Table 4.116. SCTLR bit assignments

BitsNameAccessFunction
[31]--

Reserved, res0.

[30]TEBanked

Thumb Exception enable. This bit controls whether exceptions are taken in ARM or Thumb state:

0

Exceptions, including reset, taken in ARM state.

1

Exceptions, including reset, taken in Thumb state.

The primary input CFGTE defines the reset value of the TE bit of the Secure Banked register.

[29]AFEBanked

Access flag enable. This bit enables use of the AP[0] bit in the translation table descriptors as the Access flag. It also restricts access permissions in the translation table descriptors to the simplified model as described in the ARM® Architecture Reference Manual ARMv8. In the translation table descriptors, AP[0] is:

0

An access permissions bit. The full range of access permissions is supported. No access flag is implemented. This is the reset value.

1

The Access flag. Only the simplified model for access permissions is supported.

When TTBCR.EAE is set to 1, to enable use of the Long-descriptor translation table format, this bit is UNK/res1.

This bit is permitted to be cached in a TLB.

[28]TREBanked

TEX remap enable. This bit enables remapping of the TEX[2:1] bits for use as two translation table bits that can be managed by the operating system. Enabling this remapping also changes the scheme that describes the memory region attributes in the VMSA. The possible values are:

0

TEX remap disabled. TEX[2:0] are used, with the C and B bits, to describe the memory region attributes. This is the reset value.

1

TEX remap enabled. TEX[2:1] are reassigned for use as bits managed by the operating system. The TEX[0], C and B bits describe the memory region attributes, with the MMU remap registers.

When TTBCR.EAE is set to 1, to enable use of the Long-descriptor translation table format, this bit is UNK/res1.

This bit is permitted to be cached in a TLB.

[27:26]--

Reserved, res0.

[25]EEBanked

Exception Endianness. The value of this bit defines the value of the CPSR.E bit on entry to an exception vector, including reset. This value also indicates the endianness of the translation table data for translation table lookups. The values are:

0

Little endian.

1

Big endian.

The primary input CFGEND defines the reset value of the EE bit of the Secure Banked register.

[24]--

Reserved, res0.

[23:22]--

Reserved, res1.

[21]--

Reserved, res0.

[20]UWXNBanked

Unprivileged write permission implies EL1 Execute Never (XN). You can use this bit to require all memory regions with unprivileged write permissions are treated as XN for accesses from software executing at EL1. Regions with unprivileged write permission are:

0

Not forced to be XN. This is the reset value.

1

Forced to be XN for accesses from software executing at EL1.

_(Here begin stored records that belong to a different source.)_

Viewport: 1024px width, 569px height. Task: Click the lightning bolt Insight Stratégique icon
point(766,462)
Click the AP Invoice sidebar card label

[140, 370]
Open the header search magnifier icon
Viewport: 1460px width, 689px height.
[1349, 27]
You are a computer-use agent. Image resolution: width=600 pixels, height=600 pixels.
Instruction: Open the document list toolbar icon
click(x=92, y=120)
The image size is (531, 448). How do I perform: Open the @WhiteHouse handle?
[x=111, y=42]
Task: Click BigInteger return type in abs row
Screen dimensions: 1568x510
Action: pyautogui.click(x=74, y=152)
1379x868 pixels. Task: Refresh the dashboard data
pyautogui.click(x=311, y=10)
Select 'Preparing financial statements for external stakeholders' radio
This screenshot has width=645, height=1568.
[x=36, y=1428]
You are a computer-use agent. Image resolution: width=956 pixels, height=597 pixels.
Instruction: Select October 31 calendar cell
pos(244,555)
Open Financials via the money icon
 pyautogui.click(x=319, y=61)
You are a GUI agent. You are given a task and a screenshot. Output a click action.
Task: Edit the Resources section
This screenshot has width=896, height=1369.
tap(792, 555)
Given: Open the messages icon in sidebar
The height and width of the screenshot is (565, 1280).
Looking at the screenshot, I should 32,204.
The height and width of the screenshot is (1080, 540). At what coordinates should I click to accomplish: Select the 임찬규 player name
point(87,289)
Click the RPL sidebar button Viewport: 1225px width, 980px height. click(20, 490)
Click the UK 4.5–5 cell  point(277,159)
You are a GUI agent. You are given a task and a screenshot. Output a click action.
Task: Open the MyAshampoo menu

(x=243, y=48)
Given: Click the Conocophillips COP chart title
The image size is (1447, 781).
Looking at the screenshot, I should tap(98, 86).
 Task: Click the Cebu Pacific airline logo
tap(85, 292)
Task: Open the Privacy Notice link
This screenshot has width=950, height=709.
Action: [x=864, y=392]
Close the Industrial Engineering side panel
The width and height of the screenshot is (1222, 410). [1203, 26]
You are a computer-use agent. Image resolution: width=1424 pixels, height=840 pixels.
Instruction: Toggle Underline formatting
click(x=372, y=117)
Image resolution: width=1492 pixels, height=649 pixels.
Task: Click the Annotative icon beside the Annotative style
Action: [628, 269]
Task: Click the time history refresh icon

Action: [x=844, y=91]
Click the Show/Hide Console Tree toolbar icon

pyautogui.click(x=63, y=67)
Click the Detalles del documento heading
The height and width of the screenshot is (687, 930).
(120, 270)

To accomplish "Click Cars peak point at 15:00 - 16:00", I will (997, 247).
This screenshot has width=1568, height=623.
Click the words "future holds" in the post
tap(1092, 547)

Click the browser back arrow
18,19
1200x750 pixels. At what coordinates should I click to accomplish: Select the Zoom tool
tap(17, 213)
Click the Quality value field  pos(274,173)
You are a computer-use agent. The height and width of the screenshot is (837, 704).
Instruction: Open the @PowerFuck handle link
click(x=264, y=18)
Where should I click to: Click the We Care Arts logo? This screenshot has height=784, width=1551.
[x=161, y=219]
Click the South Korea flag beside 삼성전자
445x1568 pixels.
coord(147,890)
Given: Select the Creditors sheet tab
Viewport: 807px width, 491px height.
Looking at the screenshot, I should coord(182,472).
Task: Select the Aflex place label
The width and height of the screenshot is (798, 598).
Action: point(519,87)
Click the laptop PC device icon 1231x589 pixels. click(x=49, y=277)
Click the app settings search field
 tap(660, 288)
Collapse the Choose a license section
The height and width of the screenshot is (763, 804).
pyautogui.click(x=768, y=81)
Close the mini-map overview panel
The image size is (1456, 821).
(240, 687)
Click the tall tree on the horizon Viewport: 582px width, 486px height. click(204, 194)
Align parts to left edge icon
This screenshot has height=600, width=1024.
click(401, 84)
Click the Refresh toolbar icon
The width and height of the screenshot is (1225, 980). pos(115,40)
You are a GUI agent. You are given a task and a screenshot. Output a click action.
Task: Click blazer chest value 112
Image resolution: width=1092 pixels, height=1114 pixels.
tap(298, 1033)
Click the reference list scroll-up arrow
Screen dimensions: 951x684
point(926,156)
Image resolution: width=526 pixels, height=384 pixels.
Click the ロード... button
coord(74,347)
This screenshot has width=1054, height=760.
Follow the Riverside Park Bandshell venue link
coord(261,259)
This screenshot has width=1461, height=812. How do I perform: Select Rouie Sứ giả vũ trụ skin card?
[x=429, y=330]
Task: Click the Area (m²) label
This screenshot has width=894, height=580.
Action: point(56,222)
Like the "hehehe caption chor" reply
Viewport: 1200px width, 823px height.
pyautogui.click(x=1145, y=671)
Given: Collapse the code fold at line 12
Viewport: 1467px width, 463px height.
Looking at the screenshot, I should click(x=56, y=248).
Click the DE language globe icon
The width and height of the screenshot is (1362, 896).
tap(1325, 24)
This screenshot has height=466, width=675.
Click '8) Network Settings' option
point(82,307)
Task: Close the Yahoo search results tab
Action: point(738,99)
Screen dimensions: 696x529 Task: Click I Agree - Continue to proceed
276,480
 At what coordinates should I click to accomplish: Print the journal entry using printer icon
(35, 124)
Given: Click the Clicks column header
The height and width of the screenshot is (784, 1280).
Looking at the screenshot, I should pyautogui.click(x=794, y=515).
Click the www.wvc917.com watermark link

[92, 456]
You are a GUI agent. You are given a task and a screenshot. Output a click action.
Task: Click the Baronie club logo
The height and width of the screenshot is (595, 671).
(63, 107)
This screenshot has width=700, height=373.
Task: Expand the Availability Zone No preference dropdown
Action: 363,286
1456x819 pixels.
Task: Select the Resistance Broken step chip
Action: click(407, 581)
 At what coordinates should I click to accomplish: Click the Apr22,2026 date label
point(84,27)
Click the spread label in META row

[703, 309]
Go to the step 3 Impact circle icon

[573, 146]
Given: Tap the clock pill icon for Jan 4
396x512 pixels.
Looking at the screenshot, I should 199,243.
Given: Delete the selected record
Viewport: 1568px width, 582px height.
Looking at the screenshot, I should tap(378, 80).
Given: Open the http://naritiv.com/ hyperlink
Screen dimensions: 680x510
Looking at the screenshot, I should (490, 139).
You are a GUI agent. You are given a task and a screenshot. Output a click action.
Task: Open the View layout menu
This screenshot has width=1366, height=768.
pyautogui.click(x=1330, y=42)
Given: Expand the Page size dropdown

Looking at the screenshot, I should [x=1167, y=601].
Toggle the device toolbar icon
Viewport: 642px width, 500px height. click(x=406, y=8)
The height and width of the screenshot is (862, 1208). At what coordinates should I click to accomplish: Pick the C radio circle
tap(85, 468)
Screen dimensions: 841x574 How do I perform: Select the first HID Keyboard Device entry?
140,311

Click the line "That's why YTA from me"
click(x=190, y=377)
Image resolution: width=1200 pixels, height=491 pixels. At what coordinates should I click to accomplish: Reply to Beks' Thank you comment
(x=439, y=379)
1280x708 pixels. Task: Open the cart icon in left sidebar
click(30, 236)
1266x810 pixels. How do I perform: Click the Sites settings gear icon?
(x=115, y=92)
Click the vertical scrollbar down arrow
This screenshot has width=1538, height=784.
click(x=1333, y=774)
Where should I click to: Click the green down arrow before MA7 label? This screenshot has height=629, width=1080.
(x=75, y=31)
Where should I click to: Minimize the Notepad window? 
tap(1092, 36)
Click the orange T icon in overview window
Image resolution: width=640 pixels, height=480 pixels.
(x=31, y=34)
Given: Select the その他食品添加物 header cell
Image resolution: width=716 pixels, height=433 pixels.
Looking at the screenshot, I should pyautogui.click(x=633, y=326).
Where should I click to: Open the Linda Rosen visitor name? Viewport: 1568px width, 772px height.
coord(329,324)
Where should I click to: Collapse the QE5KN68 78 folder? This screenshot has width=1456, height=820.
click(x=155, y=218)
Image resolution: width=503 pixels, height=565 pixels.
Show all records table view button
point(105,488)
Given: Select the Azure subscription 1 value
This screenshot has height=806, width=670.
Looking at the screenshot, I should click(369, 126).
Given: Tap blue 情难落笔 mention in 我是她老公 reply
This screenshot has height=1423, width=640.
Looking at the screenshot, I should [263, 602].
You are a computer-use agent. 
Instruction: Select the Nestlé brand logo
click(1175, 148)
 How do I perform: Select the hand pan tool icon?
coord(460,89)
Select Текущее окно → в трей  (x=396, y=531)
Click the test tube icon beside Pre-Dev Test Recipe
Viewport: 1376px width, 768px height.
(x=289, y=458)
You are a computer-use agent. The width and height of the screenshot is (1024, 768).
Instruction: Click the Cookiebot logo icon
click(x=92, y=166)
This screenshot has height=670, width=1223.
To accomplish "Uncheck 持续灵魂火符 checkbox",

This bit is permitted to be cached in a TLB.

[19]WXNBanked

Write permission implies Execute Never (XN). You can use this bit to require all memory regions with write permissions are treated as XN. Regions with write permission are:

0

Not forced to be XN. This is the reset value.

1

Forced to be XN.

This bit is permitted to be cached in a TLB.

[18]nTWEBanked

WFE trap. The values are:

0

A WFE instruction executed at EL0 that causes suspended execution as if the event register is not set and there is no pending WFE wake-up event. It is treated as undefined.

1

WFE instructions executed as normal. This is the reset value.

[17]--

Reserved, res0.

[16]nTWIBanked

WFI trap. The values are:

0

A WFI instruction executed at EL0 that causes suspended execution as if there is not a pending WFI wake-up event. It is treated as undefined.

1

WFE instructions executed as normal. This is the reset value.

[15:14]--

Reserved, res0.

[13]VBanked

Vectors bit. This bit selects the base address of the exception vectors:

0

Normal exception vectors, base address 0x00000000. This base address can be remapped.

1

High exception vectors, base address 0xFFFF0000. This base address is never remapped.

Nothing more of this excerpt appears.